[Data excerpts]

● ● ● ●

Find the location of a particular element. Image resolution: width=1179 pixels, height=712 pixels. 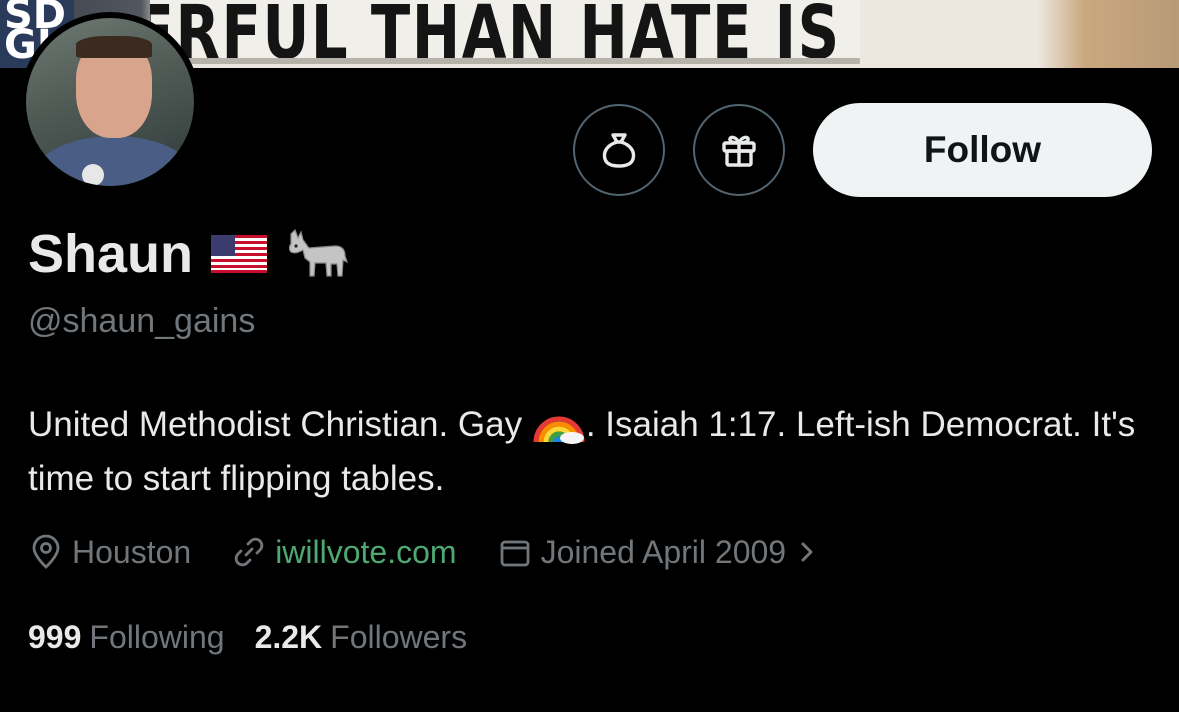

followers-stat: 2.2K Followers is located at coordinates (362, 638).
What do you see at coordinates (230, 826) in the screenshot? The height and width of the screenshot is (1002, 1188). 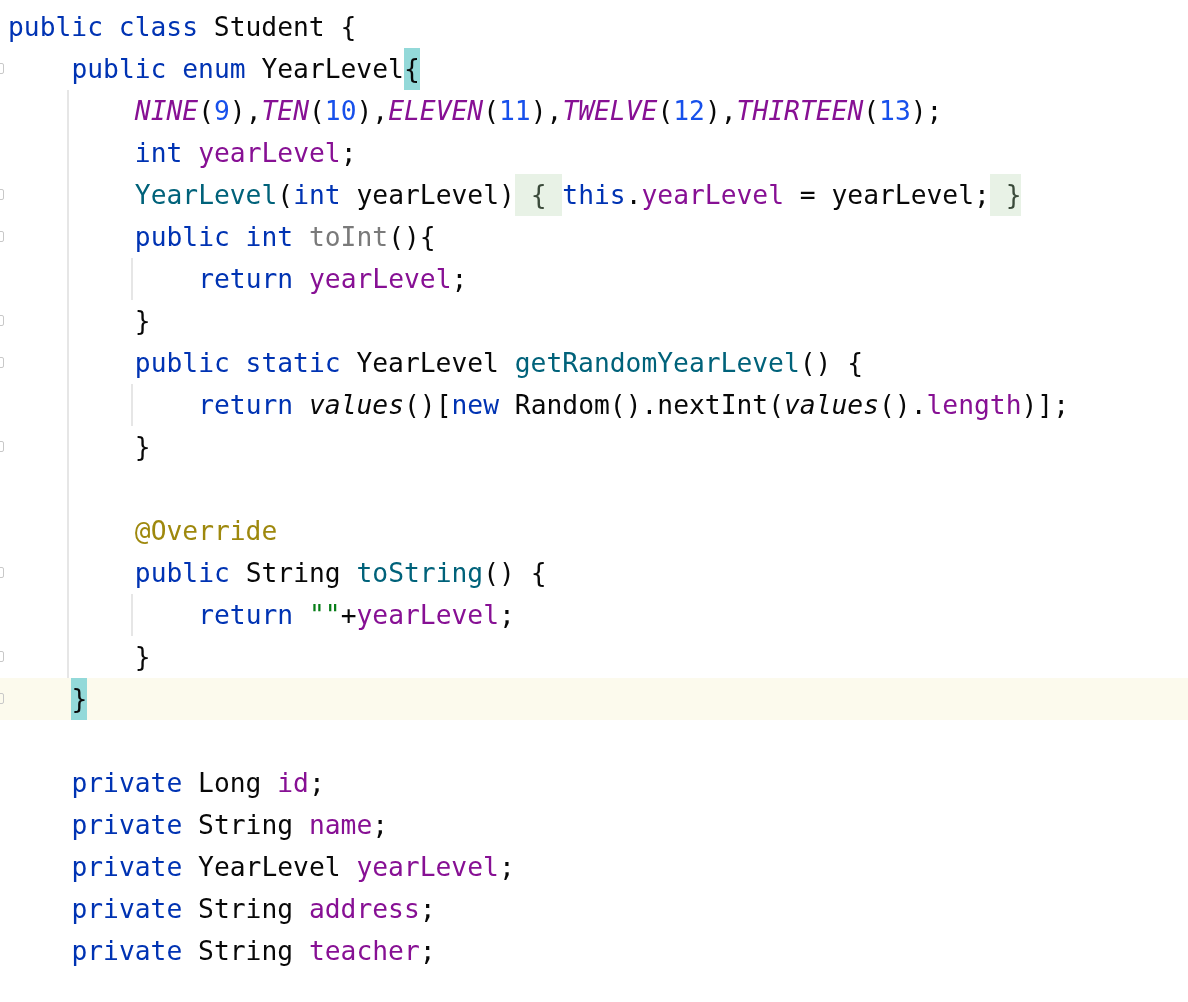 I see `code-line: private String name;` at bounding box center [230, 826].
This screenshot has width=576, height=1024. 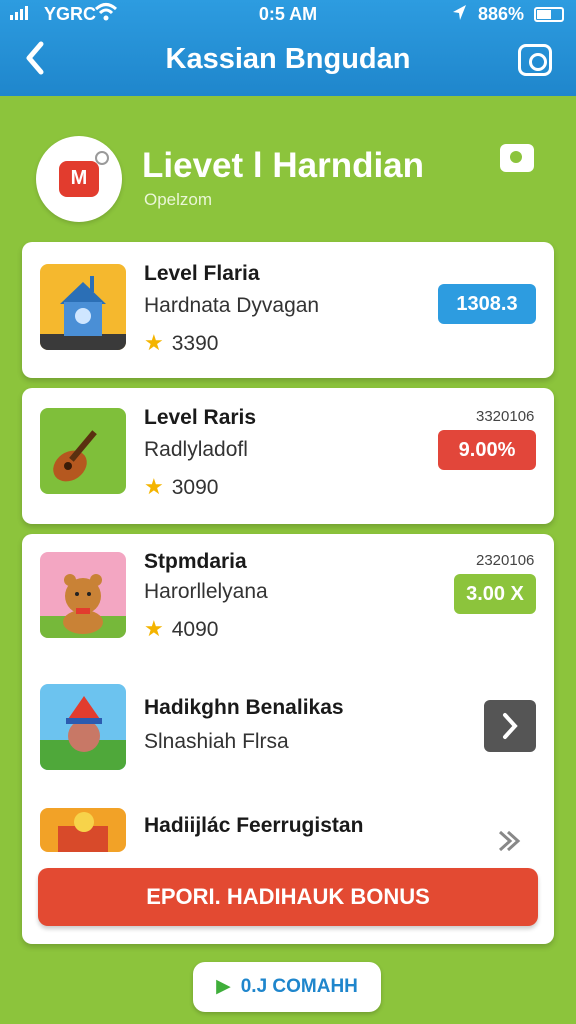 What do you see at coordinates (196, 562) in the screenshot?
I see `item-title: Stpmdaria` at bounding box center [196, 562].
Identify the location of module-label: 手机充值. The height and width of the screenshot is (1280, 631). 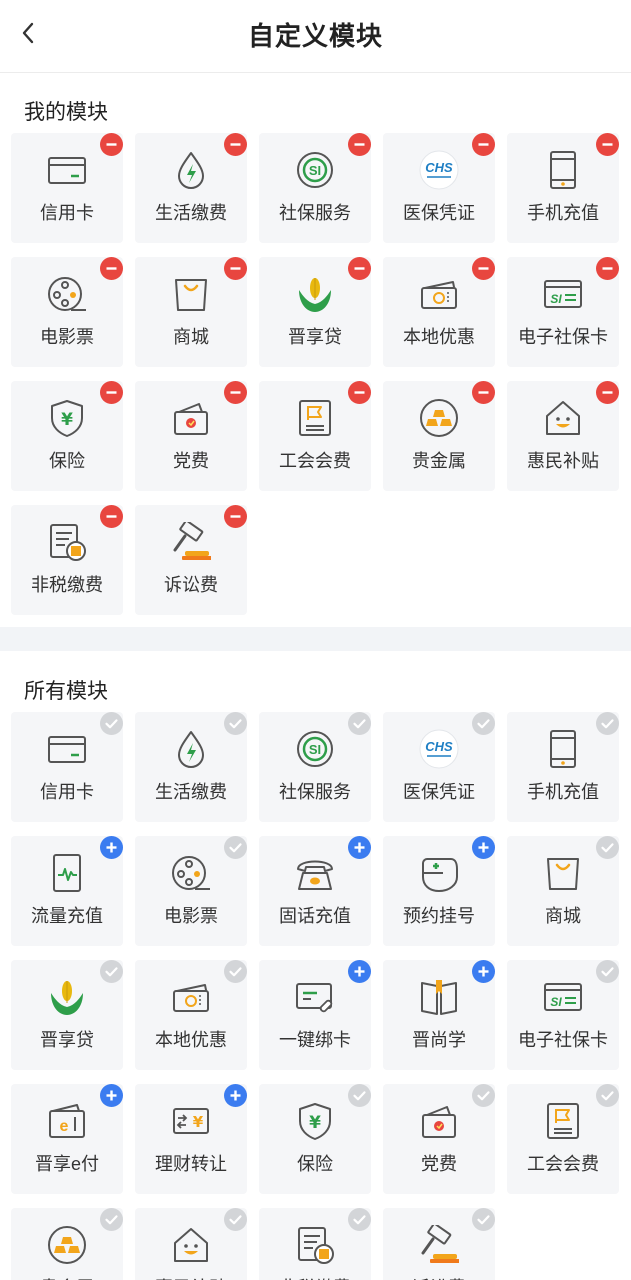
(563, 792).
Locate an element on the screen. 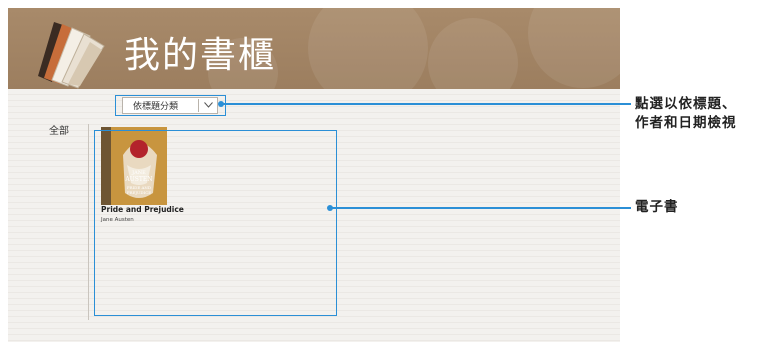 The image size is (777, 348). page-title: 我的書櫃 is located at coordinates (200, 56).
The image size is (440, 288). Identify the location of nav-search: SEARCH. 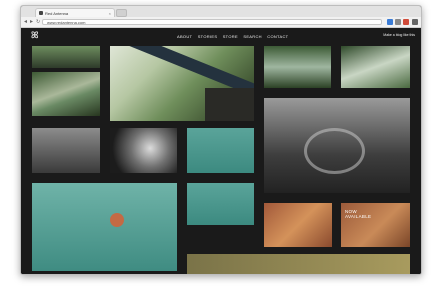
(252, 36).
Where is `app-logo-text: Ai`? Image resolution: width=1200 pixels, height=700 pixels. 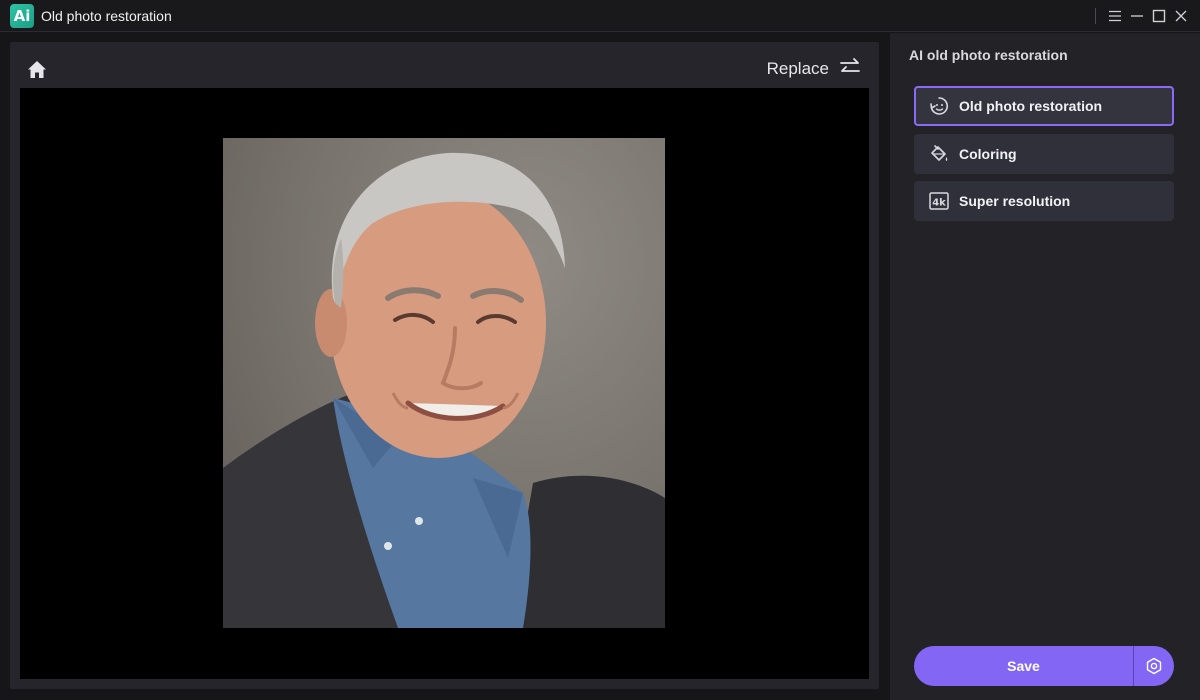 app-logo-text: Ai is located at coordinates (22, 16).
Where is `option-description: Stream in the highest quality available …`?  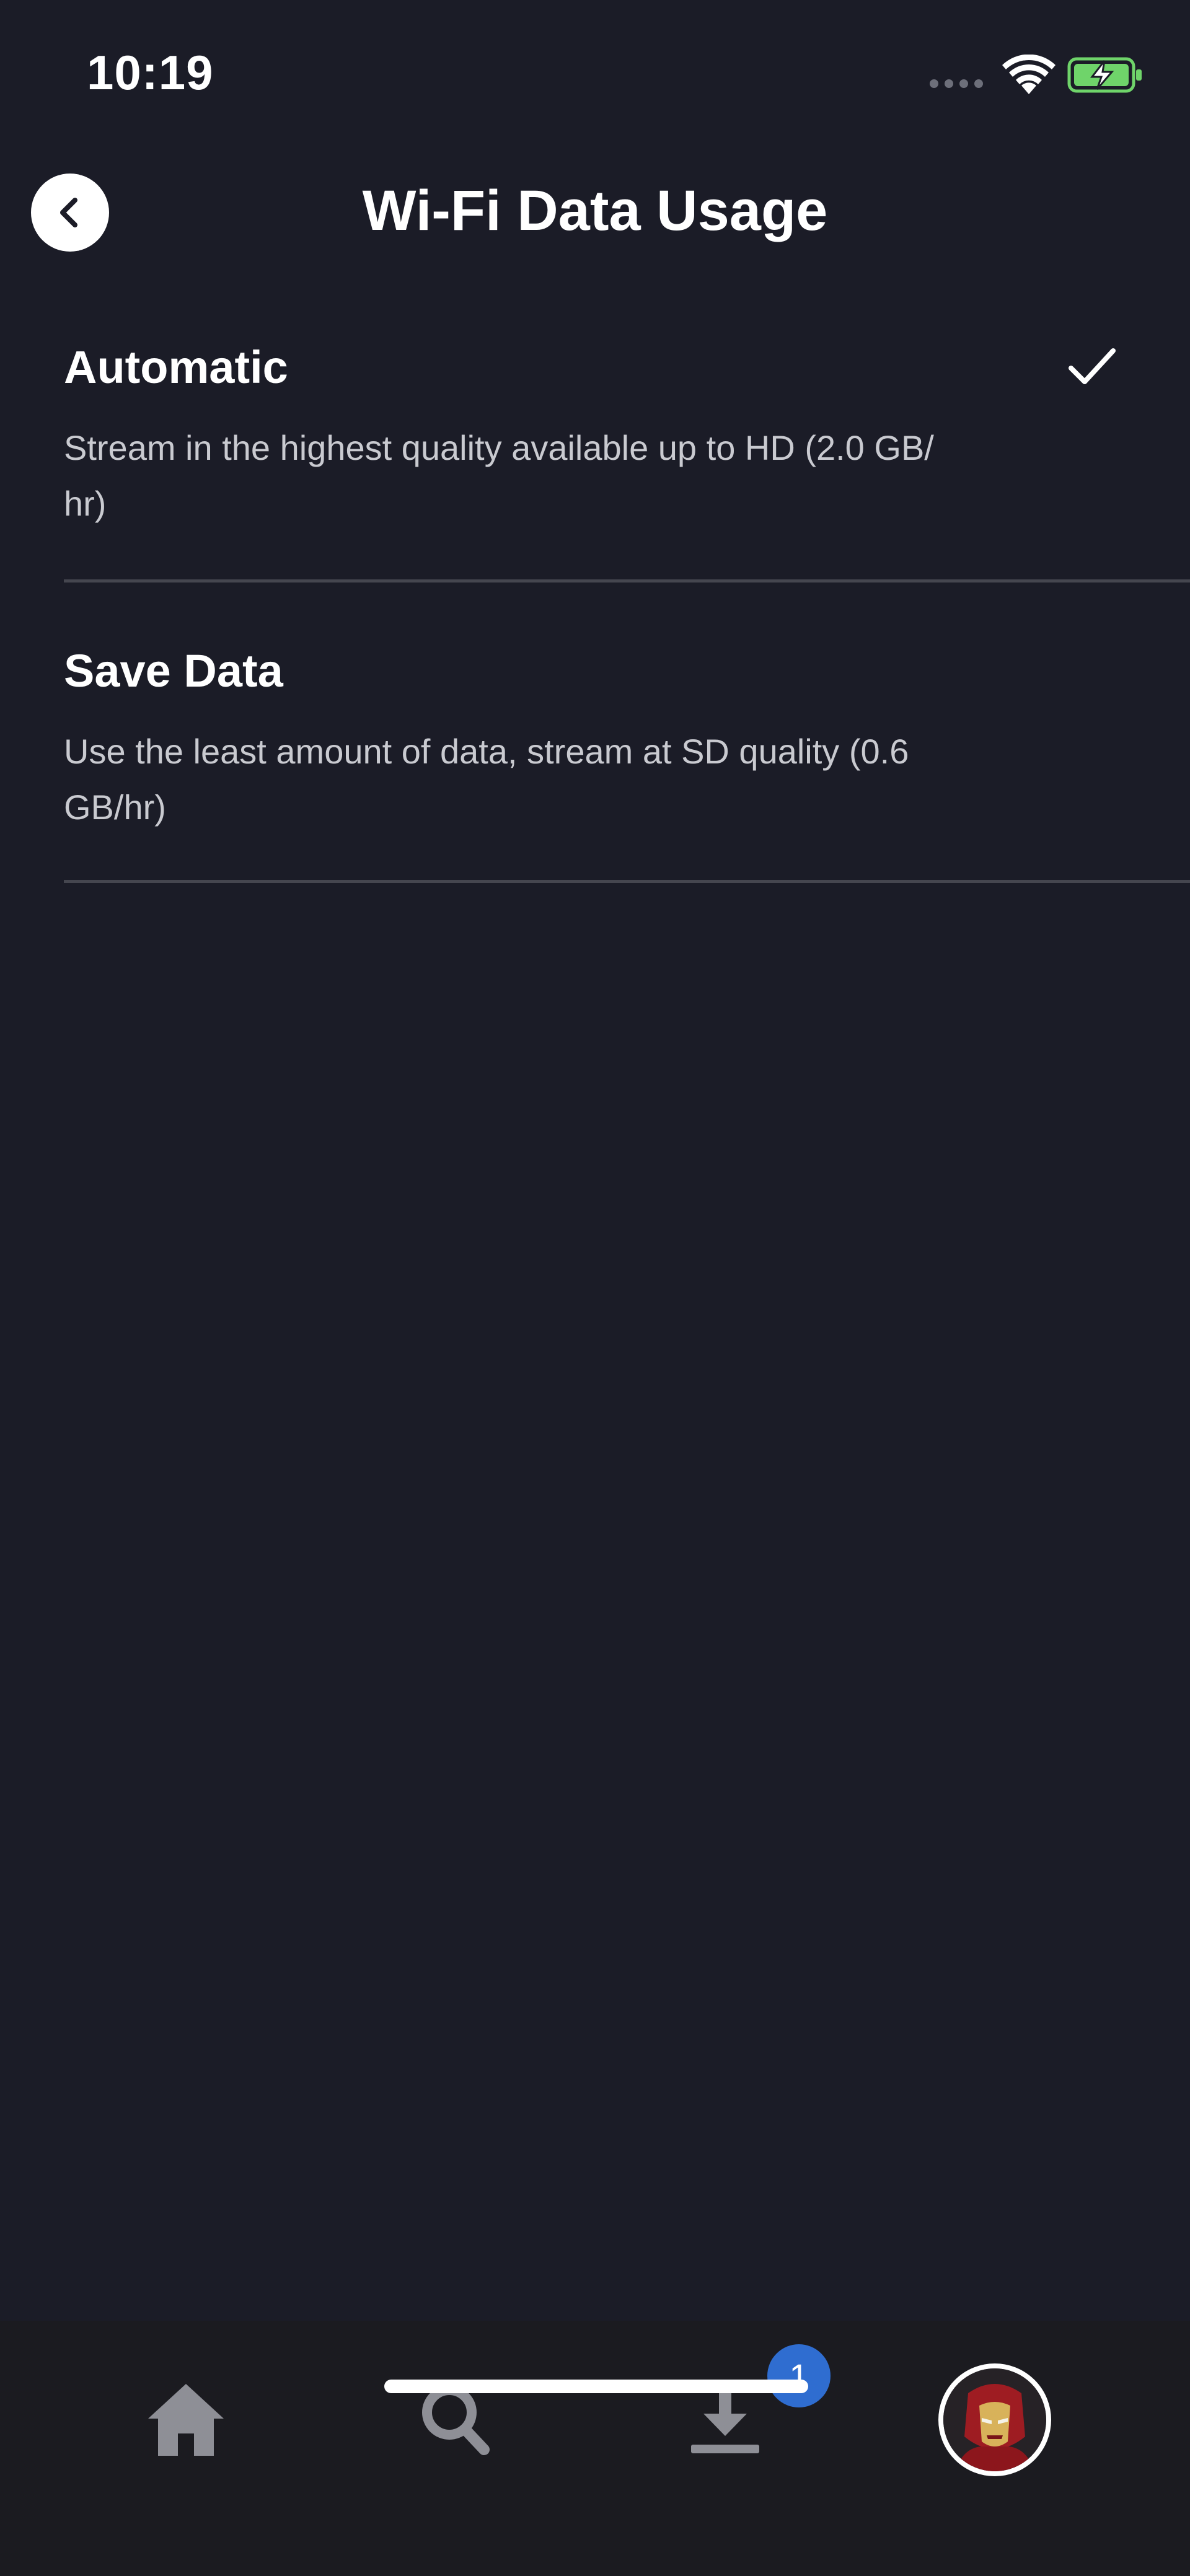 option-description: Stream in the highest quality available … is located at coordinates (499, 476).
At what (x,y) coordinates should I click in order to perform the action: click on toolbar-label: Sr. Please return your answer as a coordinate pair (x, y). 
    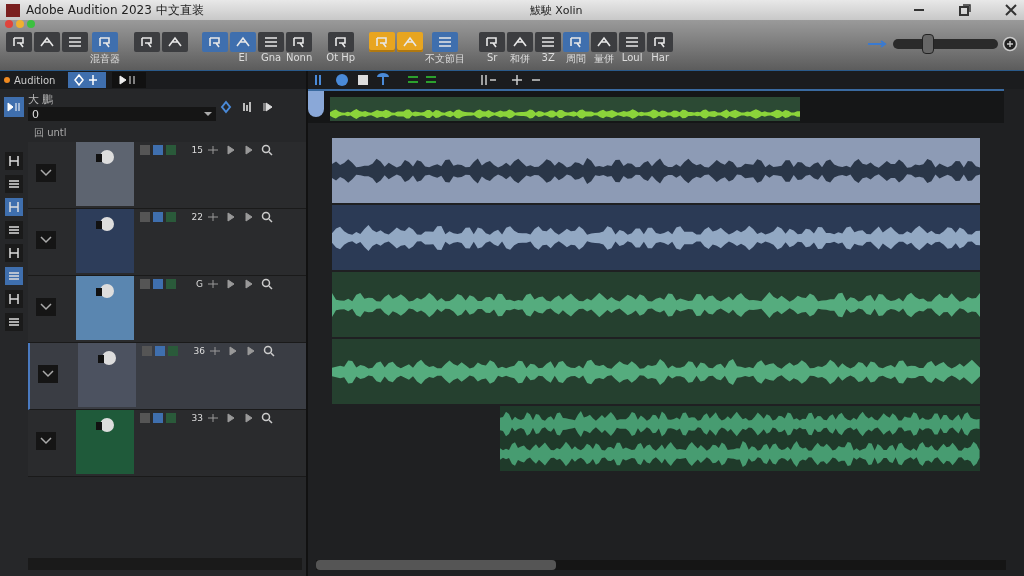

● ● ● ●

Arrange the lines of the material from its first line through the line containing "followers-stat: 2.2K Followers" as a JSON list of strings, one string per line, skipping blank lines. Leave the pictures out.

[
  "Find the location of a particular element. Image resolution: width=1179 pixels, height=712 pixels. ",
  "followers-stat: 2.2K Followers is located at coordinates (362, 638)."
]